Word for word, restate the lines that run from the line containing "The image size is (740, 418)." to the last line of the records below.

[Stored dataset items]
────

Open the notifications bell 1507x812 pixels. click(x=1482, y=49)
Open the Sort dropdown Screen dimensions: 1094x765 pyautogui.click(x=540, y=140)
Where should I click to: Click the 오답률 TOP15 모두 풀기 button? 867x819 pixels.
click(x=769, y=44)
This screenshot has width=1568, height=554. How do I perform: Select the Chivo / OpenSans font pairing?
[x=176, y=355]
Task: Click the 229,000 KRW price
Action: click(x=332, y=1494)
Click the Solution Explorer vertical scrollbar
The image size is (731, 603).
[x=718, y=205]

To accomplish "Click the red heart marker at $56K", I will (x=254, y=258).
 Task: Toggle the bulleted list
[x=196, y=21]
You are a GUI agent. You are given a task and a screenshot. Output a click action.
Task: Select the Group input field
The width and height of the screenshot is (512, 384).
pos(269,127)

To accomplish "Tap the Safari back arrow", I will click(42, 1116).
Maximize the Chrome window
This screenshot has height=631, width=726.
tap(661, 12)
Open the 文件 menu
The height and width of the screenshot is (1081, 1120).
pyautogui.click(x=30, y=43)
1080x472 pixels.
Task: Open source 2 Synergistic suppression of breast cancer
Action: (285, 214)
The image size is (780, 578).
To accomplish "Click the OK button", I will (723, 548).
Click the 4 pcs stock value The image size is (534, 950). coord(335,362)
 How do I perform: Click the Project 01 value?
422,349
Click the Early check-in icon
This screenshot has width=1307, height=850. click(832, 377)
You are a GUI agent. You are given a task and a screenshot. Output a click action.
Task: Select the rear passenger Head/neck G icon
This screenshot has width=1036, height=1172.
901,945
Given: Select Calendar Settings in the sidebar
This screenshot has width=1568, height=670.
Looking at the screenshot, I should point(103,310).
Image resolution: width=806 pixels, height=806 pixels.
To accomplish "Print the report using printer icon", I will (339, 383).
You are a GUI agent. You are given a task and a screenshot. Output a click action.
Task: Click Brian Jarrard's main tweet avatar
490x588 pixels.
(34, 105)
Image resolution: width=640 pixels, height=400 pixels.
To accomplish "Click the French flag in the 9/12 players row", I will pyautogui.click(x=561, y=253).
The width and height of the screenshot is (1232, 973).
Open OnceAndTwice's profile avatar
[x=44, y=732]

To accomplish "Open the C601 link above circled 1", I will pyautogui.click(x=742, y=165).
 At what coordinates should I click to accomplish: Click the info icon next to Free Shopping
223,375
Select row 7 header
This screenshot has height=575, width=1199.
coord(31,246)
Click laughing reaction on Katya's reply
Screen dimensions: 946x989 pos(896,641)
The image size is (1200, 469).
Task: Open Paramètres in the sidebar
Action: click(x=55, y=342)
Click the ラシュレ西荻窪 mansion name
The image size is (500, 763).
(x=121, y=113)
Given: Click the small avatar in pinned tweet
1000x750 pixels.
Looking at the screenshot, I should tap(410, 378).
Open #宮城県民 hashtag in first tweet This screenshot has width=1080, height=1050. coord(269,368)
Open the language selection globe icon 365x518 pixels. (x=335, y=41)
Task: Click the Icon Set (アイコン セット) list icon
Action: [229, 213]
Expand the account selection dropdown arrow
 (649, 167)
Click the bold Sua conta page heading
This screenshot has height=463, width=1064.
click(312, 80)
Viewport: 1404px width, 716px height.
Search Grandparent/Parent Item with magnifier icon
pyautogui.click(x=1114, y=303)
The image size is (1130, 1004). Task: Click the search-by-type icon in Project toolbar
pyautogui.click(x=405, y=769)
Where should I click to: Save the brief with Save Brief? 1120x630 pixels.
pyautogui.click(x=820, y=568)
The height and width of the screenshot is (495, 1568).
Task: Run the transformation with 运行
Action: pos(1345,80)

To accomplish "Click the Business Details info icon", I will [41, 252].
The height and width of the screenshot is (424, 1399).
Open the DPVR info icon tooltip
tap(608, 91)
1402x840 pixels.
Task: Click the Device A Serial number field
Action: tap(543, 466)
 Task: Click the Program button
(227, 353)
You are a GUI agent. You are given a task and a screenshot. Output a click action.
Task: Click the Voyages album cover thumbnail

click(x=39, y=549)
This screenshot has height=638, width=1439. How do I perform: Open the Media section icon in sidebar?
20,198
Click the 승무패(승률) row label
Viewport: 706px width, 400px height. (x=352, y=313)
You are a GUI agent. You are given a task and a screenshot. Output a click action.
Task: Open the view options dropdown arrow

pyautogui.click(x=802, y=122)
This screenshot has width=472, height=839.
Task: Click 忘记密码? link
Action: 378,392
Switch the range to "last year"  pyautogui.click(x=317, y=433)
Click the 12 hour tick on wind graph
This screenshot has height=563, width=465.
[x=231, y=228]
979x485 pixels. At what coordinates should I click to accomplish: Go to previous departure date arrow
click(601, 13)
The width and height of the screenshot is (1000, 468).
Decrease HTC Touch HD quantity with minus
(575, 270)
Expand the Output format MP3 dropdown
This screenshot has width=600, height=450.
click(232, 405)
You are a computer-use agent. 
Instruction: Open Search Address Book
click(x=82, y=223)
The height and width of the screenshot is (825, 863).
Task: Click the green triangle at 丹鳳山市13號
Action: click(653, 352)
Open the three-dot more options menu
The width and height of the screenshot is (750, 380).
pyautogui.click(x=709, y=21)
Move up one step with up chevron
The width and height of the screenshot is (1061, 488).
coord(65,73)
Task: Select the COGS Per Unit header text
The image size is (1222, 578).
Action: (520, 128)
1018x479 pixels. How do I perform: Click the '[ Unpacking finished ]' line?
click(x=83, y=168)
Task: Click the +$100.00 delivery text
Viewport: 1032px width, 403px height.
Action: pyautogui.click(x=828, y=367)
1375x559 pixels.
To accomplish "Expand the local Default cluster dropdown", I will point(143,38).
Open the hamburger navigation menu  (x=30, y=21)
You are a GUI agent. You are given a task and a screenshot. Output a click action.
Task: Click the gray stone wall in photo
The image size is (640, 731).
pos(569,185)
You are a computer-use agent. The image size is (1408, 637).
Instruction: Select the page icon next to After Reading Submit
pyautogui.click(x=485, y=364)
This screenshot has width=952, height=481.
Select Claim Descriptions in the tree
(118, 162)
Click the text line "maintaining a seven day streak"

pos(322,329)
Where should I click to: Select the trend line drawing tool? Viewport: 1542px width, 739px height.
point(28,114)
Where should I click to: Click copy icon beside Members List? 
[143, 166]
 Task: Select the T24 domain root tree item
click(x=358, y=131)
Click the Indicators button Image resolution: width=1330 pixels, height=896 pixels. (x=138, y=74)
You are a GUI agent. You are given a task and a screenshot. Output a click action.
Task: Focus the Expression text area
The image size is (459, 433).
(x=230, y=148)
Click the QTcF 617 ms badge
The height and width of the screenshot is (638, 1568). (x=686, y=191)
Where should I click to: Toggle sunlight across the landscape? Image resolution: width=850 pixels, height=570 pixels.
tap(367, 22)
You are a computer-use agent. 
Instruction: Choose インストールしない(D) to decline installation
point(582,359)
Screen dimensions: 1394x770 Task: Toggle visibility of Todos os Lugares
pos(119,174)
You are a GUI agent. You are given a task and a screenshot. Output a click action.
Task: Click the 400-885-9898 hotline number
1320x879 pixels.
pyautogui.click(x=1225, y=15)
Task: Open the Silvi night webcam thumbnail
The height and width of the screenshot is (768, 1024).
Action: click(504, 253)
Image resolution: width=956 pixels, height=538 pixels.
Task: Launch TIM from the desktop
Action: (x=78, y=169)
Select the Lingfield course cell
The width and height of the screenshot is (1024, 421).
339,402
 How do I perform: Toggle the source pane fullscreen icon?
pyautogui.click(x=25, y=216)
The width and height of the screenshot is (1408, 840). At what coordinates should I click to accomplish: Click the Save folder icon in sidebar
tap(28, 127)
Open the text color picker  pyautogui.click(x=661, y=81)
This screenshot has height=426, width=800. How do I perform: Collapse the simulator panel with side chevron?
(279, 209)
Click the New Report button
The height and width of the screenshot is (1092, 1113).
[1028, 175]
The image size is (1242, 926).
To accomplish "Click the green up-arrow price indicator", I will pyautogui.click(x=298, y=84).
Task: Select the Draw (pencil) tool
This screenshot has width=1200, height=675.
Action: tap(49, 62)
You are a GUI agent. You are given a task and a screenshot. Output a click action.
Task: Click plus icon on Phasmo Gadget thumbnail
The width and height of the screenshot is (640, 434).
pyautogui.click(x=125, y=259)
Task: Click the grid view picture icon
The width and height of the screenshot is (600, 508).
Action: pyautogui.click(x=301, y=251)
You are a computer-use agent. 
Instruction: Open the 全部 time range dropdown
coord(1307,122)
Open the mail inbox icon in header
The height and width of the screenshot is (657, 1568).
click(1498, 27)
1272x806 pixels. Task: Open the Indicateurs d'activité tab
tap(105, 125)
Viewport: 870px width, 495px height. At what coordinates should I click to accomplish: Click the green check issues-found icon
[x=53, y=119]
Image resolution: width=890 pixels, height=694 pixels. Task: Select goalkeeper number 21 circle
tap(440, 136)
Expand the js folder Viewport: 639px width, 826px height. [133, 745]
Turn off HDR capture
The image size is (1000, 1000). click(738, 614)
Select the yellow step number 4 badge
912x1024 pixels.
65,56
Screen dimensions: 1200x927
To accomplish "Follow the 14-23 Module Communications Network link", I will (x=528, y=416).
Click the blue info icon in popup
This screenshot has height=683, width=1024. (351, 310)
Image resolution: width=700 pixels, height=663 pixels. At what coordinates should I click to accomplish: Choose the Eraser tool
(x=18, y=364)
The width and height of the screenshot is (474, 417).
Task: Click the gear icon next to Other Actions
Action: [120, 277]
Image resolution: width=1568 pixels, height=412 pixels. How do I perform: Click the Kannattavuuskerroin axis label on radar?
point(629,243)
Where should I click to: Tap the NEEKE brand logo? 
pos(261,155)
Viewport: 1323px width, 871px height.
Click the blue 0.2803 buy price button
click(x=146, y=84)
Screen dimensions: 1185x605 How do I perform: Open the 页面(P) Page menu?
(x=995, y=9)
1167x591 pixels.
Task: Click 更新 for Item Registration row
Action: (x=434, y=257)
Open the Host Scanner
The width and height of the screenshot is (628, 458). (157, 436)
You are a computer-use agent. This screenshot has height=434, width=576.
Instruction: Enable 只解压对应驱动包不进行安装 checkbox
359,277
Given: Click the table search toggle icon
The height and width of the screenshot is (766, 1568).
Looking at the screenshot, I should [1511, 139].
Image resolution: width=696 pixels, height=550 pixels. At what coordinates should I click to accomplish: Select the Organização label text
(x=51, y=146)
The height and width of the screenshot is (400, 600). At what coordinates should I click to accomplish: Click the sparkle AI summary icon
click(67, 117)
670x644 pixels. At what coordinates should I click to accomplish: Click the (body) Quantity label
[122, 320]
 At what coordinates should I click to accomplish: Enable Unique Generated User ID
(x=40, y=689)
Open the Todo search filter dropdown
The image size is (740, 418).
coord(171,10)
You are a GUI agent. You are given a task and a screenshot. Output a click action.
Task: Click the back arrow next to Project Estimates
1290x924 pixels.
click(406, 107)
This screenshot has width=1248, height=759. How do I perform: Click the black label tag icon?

────

Answer to this problem:
The image size is (740, 418).
coord(171,10)
You are a GUI agent. You are given a task and a screenshot. Output a click action.
Task: Click the back arrow next to Project Estimates
1290x924 pixels.
click(406, 107)
This screenshot has width=1248, height=759. How do I perform: Click the black label tag icon?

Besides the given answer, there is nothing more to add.